> [EXTRACT PROVIDED]:
□ □ □ □ □
The gambit’s worked, and the Stringdusters audience has expanded throughout the years hence, drawing on both bluegrass and jam-scene fans as well as country and even jazz aficionados. But there was still one big change to come: mandolinist Cobb opted to leave the band in October 2011, citing the mental and physical toll his participation was taking. The Stringdusters have since continued as a five-piece, opting not to replace Cobb.

Pandolfi joined Hidden Track on the eve of the band’s annual Festy Experience for a catch-up.

HIDDEN TRACK: There’s been a lot of growth for the Infamous Stringdusters in the past year, even with a lot of changes. Take me through that.

CHRIS PANDOLFI: It has been a great year. The past few years have been a lot of transformation for us, but when you make changes to your band and your business model, it can be kind of slow to take root because you really only play in each city and for that set of fans maybe once a year. So the arc of growth and progress has been a slow and steady one.

HT: What was the biggest change, you think?

CP: A few years ago, we made the call as a band that we wanted to play in front of an audience that was ready to have a good time – that wanted to participate in the music we were making. That was a bit of a departure from the bluegrass audience we grew up playing to. They really cared about the music, but we found that a rock-club-type setting was what brought out the most in us as a band. It’s been a few years our decision to go that way, but we’re only now seeing it kind of take root.

Now, when people come to a Stringdusters show, they know what to expect, and we get an audience that includes bluegrass people and old Deadheads and young folks and people into cutting edge stuff, instrumental stuff, a little bit of everything coming together. The past year has too many highlights to pick out. The festival circuit is always exciting, we’ve gotten to play with a lot of our heroes like the Punch Brothers, and it’s been an awesome summer and tour.

[Photo by Michael Stein]

HT: Your decision to shift that focus was a calculated risk. Did you lose many of your early fans?

CP: No, I think it was a natural progression. The ones who want to follow us, do. There’s a very small portion of people who are turned off – it’s just not their cup of tea, and there’s nothing wrong with that. We really are a bluegrass band, though. Undoubtedly a modern-day bluegrass band but every show we do play traditional bluegrass and modern songs done in our style. To me, that’s a cool thing.

Bluegrass is a pretty wide-open description, so no, I don’t think we’ve seen a lot of fan attrition. When you change up your whole marketing and and publicity approach, you kind of reset and it becomes taking two steps forward and one step back. The bluegrass world likes what we do, though. We all cut our teeth in that Nashville scene – Andy Hall played with Earl Scruggs, and we’ve all played in straight-up bluegrass bands.

HT: Was there much hesitation in the band to shift gears like that?
□ □ □ □ □
> [LISTED RECORDS]:
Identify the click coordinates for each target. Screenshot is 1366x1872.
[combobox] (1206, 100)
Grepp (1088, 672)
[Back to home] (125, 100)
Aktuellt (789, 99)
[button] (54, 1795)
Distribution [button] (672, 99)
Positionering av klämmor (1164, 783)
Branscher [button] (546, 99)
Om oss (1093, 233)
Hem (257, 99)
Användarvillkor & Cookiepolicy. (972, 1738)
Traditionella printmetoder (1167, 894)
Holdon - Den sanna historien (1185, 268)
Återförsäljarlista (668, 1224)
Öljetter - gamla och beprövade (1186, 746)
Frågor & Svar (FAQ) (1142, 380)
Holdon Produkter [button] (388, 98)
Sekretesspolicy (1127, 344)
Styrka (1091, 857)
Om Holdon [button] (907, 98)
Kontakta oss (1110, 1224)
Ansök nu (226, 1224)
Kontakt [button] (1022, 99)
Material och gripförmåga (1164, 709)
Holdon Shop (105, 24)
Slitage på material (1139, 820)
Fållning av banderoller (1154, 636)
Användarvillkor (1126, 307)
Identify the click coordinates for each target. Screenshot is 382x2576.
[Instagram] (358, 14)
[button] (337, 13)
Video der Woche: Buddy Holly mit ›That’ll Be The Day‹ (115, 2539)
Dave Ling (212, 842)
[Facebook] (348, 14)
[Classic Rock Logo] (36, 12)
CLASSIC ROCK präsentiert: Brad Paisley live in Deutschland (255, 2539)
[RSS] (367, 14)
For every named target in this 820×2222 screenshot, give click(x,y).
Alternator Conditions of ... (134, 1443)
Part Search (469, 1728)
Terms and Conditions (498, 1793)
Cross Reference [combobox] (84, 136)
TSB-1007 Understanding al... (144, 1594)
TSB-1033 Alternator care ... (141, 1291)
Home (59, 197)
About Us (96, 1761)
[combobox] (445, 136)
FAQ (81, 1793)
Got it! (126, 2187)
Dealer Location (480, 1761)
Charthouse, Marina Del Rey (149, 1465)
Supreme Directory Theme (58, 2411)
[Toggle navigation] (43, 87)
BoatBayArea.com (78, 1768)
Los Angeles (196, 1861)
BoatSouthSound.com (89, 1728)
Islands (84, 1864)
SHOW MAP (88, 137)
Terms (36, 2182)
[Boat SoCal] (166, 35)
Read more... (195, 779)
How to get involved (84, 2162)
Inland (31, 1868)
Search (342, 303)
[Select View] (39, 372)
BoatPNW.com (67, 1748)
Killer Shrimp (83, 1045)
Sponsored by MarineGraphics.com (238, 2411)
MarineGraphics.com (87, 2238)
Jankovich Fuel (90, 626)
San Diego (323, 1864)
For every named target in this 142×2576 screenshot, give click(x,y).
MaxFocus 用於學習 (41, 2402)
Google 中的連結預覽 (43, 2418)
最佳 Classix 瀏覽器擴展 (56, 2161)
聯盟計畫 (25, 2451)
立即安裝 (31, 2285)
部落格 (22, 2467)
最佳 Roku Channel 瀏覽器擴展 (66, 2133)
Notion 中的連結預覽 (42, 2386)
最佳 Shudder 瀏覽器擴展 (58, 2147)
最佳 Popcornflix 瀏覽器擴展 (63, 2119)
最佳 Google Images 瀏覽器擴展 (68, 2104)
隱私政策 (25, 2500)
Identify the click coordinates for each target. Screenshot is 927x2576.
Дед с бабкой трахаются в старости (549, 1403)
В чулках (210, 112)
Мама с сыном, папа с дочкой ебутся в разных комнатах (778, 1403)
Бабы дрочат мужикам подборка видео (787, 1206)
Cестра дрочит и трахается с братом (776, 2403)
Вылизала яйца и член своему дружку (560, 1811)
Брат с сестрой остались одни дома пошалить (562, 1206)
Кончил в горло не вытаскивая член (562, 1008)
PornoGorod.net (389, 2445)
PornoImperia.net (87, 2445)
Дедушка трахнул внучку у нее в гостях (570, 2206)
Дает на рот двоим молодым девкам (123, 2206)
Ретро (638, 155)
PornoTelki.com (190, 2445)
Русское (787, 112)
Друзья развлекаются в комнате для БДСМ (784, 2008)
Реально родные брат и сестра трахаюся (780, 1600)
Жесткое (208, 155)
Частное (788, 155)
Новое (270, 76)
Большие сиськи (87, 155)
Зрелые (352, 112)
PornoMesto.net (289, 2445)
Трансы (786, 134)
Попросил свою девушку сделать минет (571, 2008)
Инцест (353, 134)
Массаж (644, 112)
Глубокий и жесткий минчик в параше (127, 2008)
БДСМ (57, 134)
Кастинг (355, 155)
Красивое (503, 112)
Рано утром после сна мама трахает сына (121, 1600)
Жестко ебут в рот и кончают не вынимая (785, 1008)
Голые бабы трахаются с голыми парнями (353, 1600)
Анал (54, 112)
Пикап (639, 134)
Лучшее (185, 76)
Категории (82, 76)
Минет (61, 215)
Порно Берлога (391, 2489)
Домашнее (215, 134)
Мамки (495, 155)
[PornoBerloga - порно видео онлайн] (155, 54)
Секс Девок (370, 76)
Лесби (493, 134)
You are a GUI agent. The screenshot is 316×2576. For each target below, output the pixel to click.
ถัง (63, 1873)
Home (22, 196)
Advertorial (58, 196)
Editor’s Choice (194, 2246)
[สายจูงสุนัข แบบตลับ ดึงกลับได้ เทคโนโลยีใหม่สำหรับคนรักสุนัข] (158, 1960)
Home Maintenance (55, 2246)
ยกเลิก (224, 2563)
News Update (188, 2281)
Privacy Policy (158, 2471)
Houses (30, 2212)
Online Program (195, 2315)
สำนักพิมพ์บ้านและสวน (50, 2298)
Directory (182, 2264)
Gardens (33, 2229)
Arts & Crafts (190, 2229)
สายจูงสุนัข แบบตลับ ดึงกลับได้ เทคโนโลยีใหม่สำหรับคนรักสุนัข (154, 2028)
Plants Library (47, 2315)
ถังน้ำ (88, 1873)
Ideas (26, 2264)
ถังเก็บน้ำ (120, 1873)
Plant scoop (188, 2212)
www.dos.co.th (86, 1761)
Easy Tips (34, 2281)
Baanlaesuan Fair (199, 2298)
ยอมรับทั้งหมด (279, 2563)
□ □ □ □ □
> [COMPLETE THE FOLLOWING]:
1. Copy out the entries word for word, from the one with "最佳 Roku Channel 瀏覽器擴展 (66, 2133)" through the one with "Ideas (26, 2264)", both included.
2. Carry the Infamous Stringdusters interview on from where it stops.
The interview and the entries come from unrelated sources.

> [PER-TASK OUTPUTS]:
1.
最佳 Roku Channel 瀏覽器擴展 (66, 2133)
Notion 中的連結預覽 (42, 2386)
最佳 Shudder 瀏覽器擴展 (58, 2147)
最佳 Popcornflix 瀏覽器擴展 (63, 2119)
最佳 Google Images 瀏覽器擴展 (68, 2104)
隱私政策 (25, 2500)
Identify the click coordinates for each target. Screenshot is 927x2576.
Дед с бабкой трахаются в старости (549, 1403)
В чулках (210, 112)
Мама с сыном, папа с дочкой ебутся в разных комнатах (778, 1403)
Бабы дрочат мужикам подборка видео (787, 1206)
Cестра дрочит и трахается с братом (776, 2403)
Вылизала яйца и член своему дружку (560, 1811)
Брат с сестрой остались одни дома пошалить (562, 1206)
Кончил в горло не вытаскивая член (562, 1008)
PornoGorod.net (389, 2445)
PornoImperia.net (87, 2445)
Дедушка трахнул внучку у нее в гостях (570, 2206)
Дает на рот двоим молодым девкам (123, 2206)
Ретро (638, 155)
PornoTelki.com (190, 2445)
Русское (787, 112)
Друзья развлекаются в комнате для БДСМ (784, 2008)
Реально родные брат и сестра трахаюся (780, 1600)
Жесткое (208, 155)
Частное (788, 155)
Новое (270, 76)
Большие сиськи (87, 155)
Зрелые (352, 112)
PornoMesto.net (289, 2445)
Трансы (786, 134)
Попросил свою девушку сделать минет (571, 2008)
Инцест (353, 134)
Массаж (644, 112)
Глубокий и жесткий минчик в параше (127, 2008)
БДСМ (57, 134)
Кастинг (355, 155)
Красивое (503, 112)
Рано утром после сна мама трахает сына (121, 1600)
Жестко ебут в рот и кончают не вынимая (785, 1008)
Голые бабы трахаются с голыми парнями (353, 1600)
Анал (54, 112)
Пикап (639, 134)
Лучшее (185, 76)
Категории (82, 76)
Минет (61, 215)
Порно Берлога (391, 2489)
Домашнее (215, 134)
Мамки (495, 155)
[PornoBerloga - порно видео онлайн] (155, 54)
Секс Девок (370, 76)
Лесби (493, 134)
You are a GUI agent. The screenshot is 316×2576. For each target below, output the pixel to click.
ถัง (63, 1873)
Home (22, 196)
Advertorial (58, 196)
Editor’s Choice (194, 2246)
[สายจูงสุนัข แบบตลับ ดึงกลับได้ เทคโนโลยีใหม่สำหรับคนรักสุนัข] (158, 1960)
Home Maintenance (55, 2246)
ยกเลิก (224, 2563)
News Update (188, 2281)
Privacy Policy (158, 2471)
Houses (30, 2212)
Online Program (195, 2315)
สำนักพิมพ์บ้านและสวน (50, 2298)
Directory (182, 2264)
Gardens (33, 2229)
Arts & Crafts (190, 2229)
สายจูงสุนัข แบบตลับ ดึงกลับได้ เทคโนโลยีใหม่สำหรับคนรักสุนัข (154, 2028)
Plants Library (47, 2315)
ถังน้ำ (88, 1873)
Ideas (26, 2264)

2.
CP: It was a little hard. When you concede that our real goal is to keep the band together, all that work, changing things up was a difficult year. But it’s a very small amount of time in the grand scheme of things. We knew this is what we wanted to do. We did a run of dates soon after supporting Railroad Earth and that helped us walk in both worlds while playing more standing-room clubs.

We had go to all-in. The big rule of marketing is that you don’t want to be at all ambiguous about your product, and if we were going to do it, we needed to lock that down. But it was something we were all unanimously into. It was a business decision. Ultimately, it really wasn’t a musical decision. Our music itself didn’t change all that much, it’s more we found an environment that brought more out of us. We were essentially becoming ourselves.

HT: It’s understandable that it was a challenge, though. Traditional bluegrass is ultimately a precision music, I think you’d agree, and bluegrass purists know what they want to hear and how they want to hear it. They want to trust their musicians, right?

CP: Yeah, the bluegrass fans are fierce and loyal and there’s a reason for that. The reason for that is that the music is so tough to play. People spend 10 years learning how to play this music well and only maybe then they can try to do it for a career. It’s not something you pick up in two months of playing. The musical side of things is very pure in this world – people have to really be able to play.

In the indie rock world, you can do a lot more with a little – indie music conforms to changes and trends. That’s not a bad thing. But when you play stringed instruments, you’ve tapped into something that’s very traditional and hard to change. It’s impossible to change at the drop of a hat. But the scene also brings things out. We improvise a lot as a group and take chances as a group. That gets translated out to the crowd and something very special happens.

HT: What jumps out about you guys is that high-intensity improvisation and how you can do that together and really listen and play off each other, like jazz players. That didn’t all come from the bluegrass world, I take it.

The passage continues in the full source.